Word and element location records

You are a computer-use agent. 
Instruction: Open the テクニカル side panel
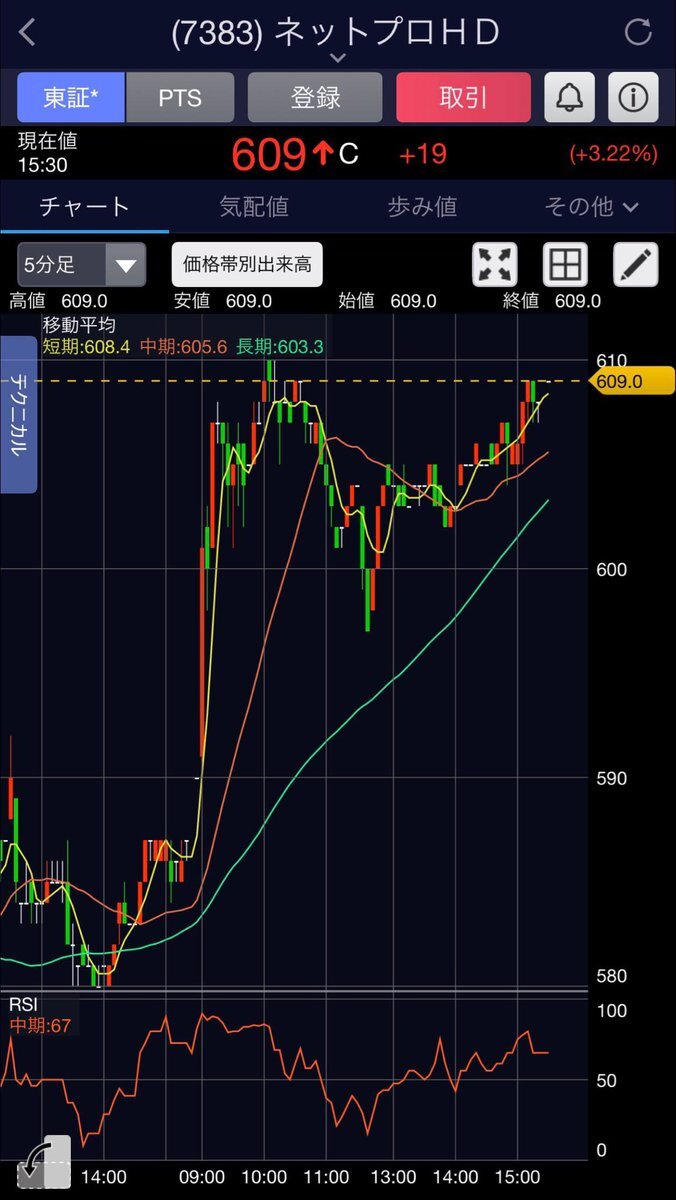click(x=19, y=415)
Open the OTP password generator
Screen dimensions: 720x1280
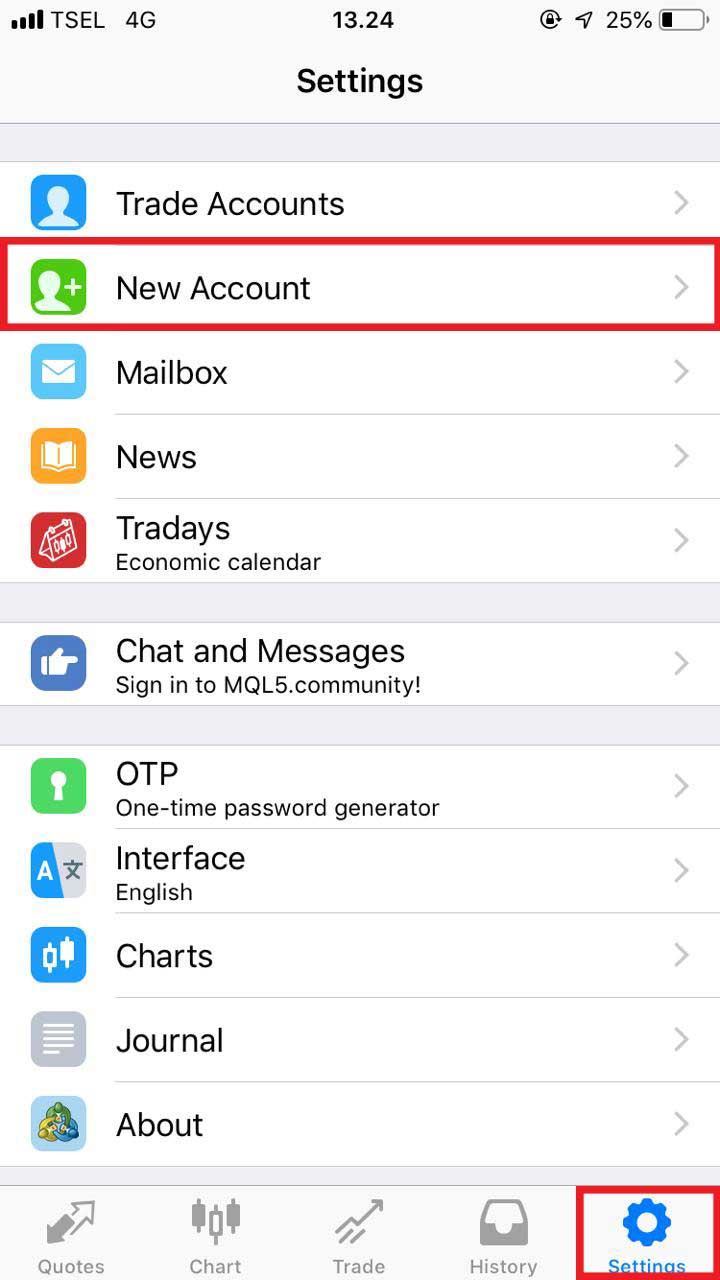[360, 787]
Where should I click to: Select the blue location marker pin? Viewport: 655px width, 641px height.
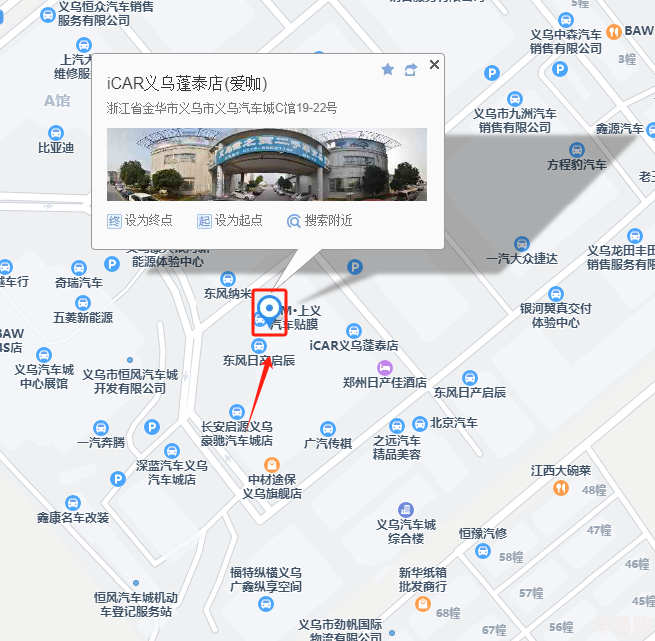(x=268, y=307)
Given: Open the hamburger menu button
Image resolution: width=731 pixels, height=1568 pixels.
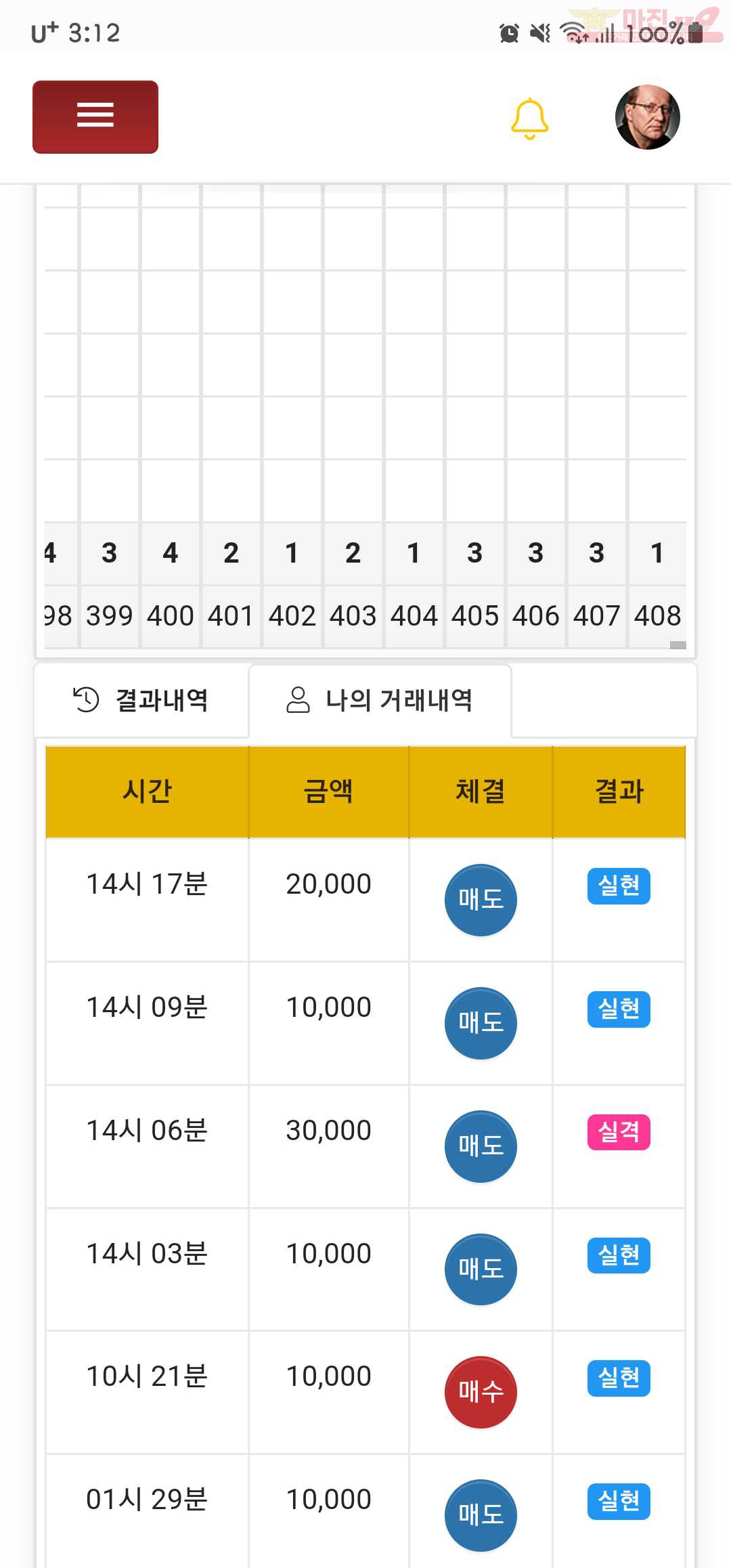Looking at the screenshot, I should point(95,117).
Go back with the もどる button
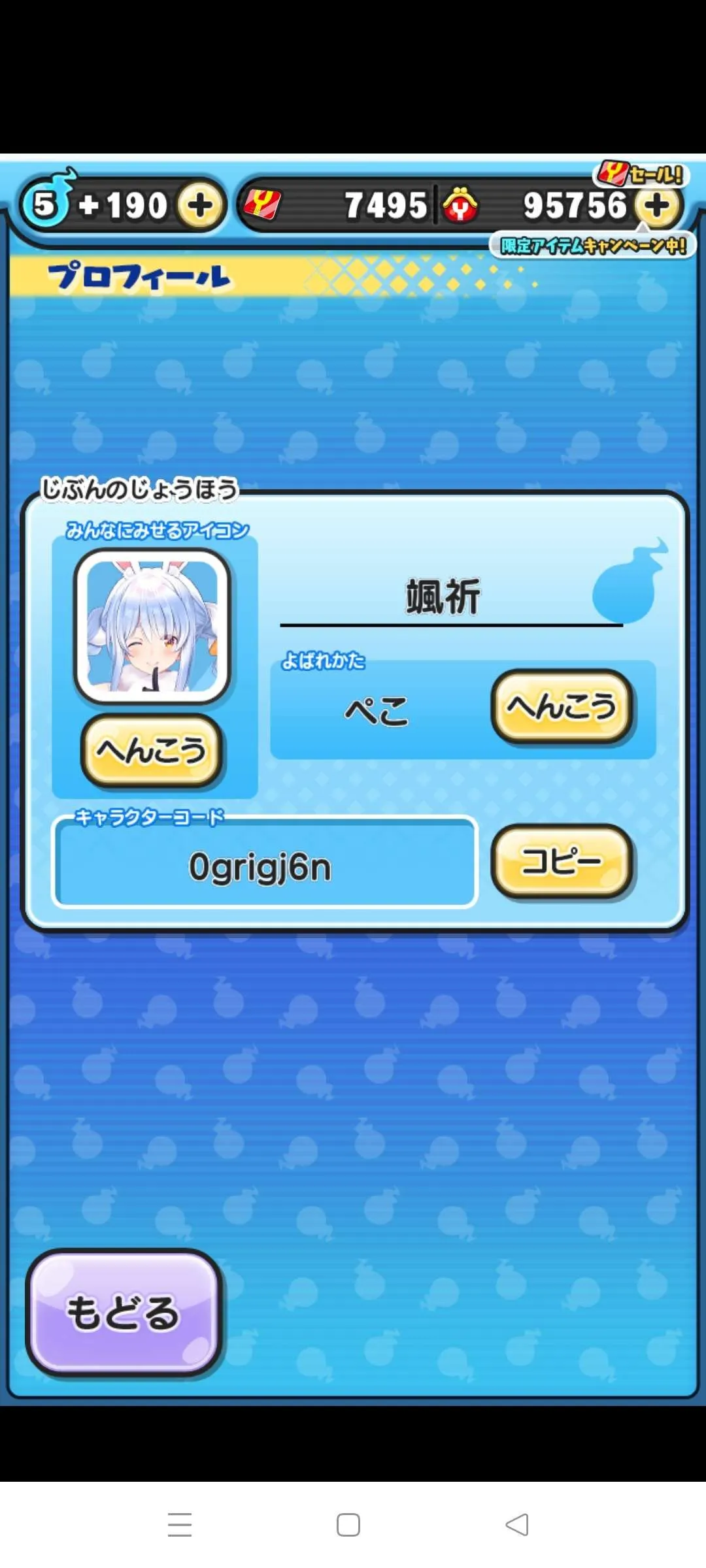Screen dimensions: 706x1568 tap(124, 1313)
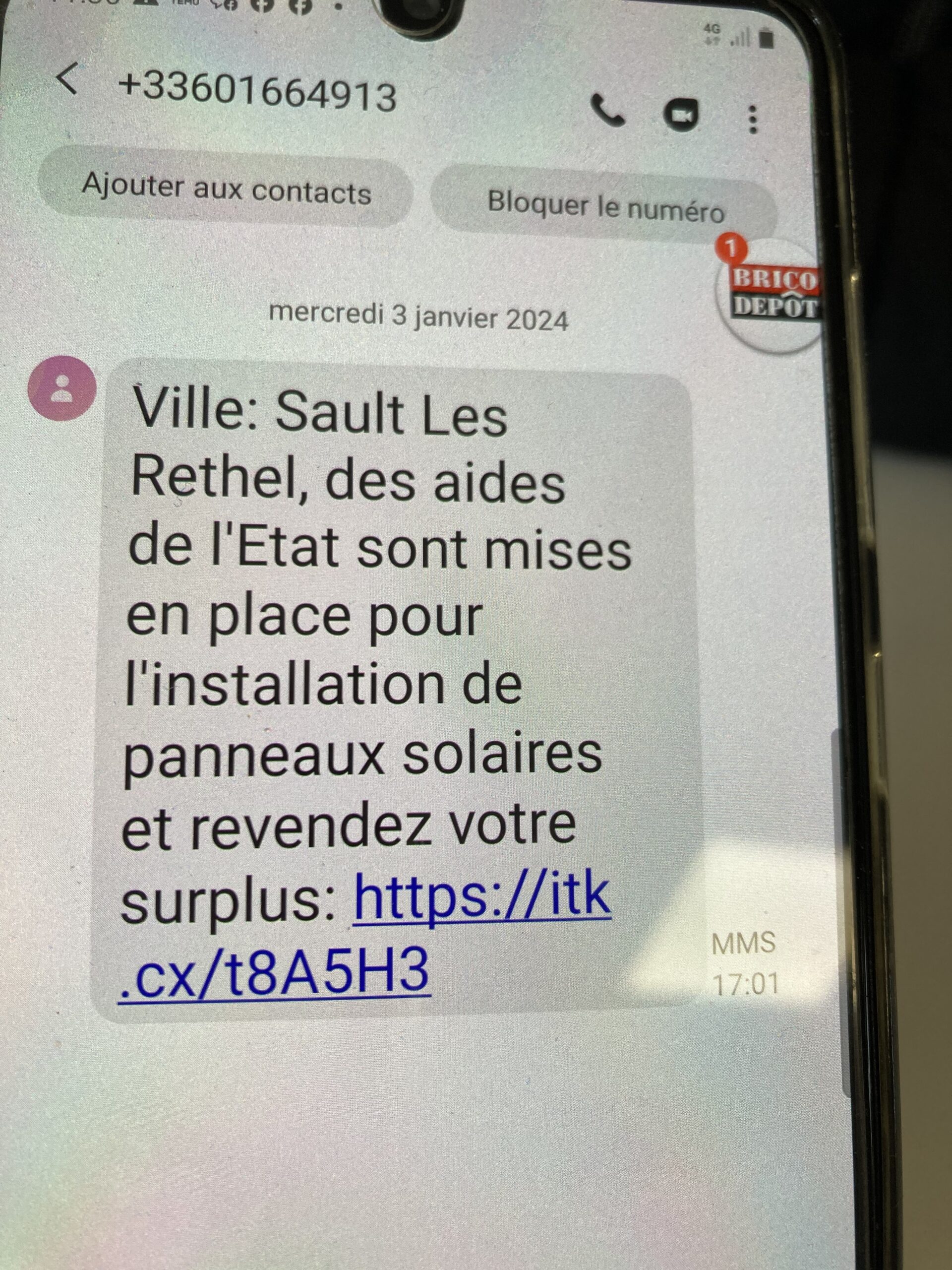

● **Work instructions**: Pick out each line of the material above that contains the string "button" and copy those lines in full. Letter case counts.

● **Solution for this task**:
Given: Open the hamburger menu button
Go back with the もどる button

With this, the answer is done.